The log-rank test (survdiff) only indicates whether there is a statistically significant difference in survival among the groups overall (global test), but it does not specify which specific groups differ. To determine which groups are significantly different, you can perform pairwise comparisons between groups.

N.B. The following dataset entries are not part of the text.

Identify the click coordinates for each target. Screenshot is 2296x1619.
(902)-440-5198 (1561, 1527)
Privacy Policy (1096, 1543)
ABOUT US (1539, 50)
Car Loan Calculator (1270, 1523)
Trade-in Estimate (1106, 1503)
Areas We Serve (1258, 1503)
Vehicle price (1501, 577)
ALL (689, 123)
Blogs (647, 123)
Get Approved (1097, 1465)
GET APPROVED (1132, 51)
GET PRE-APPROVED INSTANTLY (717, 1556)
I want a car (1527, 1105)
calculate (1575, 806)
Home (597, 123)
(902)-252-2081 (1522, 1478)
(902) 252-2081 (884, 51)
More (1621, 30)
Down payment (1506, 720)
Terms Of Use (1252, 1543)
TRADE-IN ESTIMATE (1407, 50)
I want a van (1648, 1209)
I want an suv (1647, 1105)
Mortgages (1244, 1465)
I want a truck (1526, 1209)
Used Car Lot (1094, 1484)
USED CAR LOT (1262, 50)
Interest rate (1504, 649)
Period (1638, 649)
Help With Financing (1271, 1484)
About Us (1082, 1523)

pairwise_results <- pairwise_survdiff(
  Surv(time_to_event, mortality) ~ smoking,
  data = hypothetical_data,
  p.adjust.method = "bonferroni"  # Options: "holm", "BH", "fdr", etc.
)

# Display adjusted p-values
print(pairwise_results)

    Pairwise comparisons using Log-Rank test 

data:  hypothetical_data and smoking 

              Current Smoker Former Smoker
Former Smoker 1              -            
Non-smoker    1              1            

P value adjustment method: bonferroni 
  • If the overall log-rank test is significant (p = 0.02), report the specific pairwise comparisons where significant differences are observed (e.g., “Current smokers had significantly worse survival compared to non-smokers and former smokers, with adjusted p-values of 0.01 and 0.02, respectively”).

  • Emphasize clinical relevance and magnitude of differences, such as hazard ratios or median survival times.

Code to Test the Proportional Hazards Assumption

  1. Fit a Cox Proportional Hazards Model: Even if the focus is on the log-rank test, you need a Cox model to test the PH assumption.
# Fit the Cox proportional hazards model
cox_model <- coxph(Surv(time_to_event, mortality) ~ smoking, data = hypothetical_data)
# Test proportional hazards assumption
ph_test <- cox.zph(cox_model)

# Display results
print(ph_test)
        chisq df    p
smoking  3.06  2 0.22
GLOBAL   3.06  2 0.22
# Plot scaled Schoenfeld residuals for visual inspection
plot(ph_test)

Output and interpretation

  • Smoking: Tests the PH assumption for the smoking variable.

    • p > 0.05: No evidence of violation for smoking levels.

    • p < 0.05: Evidence of a violation, suggesting non-proportional hazards for smoking.

  • GLOBAL: Tests the overall PH assumption for the entire model.

    • p > 0.05: No evidence of a global violation.

    • p < 0.05: Indicates at least one variable violates the PH assumption.

Visual Inspection:

  • The plot from plot(ph_test) shows scaled Schoenfeld residuals over time.

    • If residuals fluctuate randomly around 0, the PH assumption holds.

    • Systematic trends or patterns suggest a violation.

What to Do If the PH Assumption is Violated?

  1. Stratify the Model: Stratify the Cox model by the variable violating the PH assumption (e.g., smoking) if the goal is to adjust for it without estimating its effect:
cox_model_strat <- coxph(Surv(time_to_event, mortality) ~ strata(smoking), data = hypothetical_data)
  1. Include Time-Dependent Covariates: Model non-proportional hazards by including an interaction term between the variable and time:
  2. Switch to Time-Varying Analysis: If the assumption fails globally, consider using flexible models like Aalen’s additive model or stratified log-rank tests.

Summary

  • If PH Holds: Proceed with the log-rank test and Cox regression.

  • If PH Fails: Use stratified Cox models, time-varying covariates, or alternative survival analysis methods to adjust for non-proportional hazards.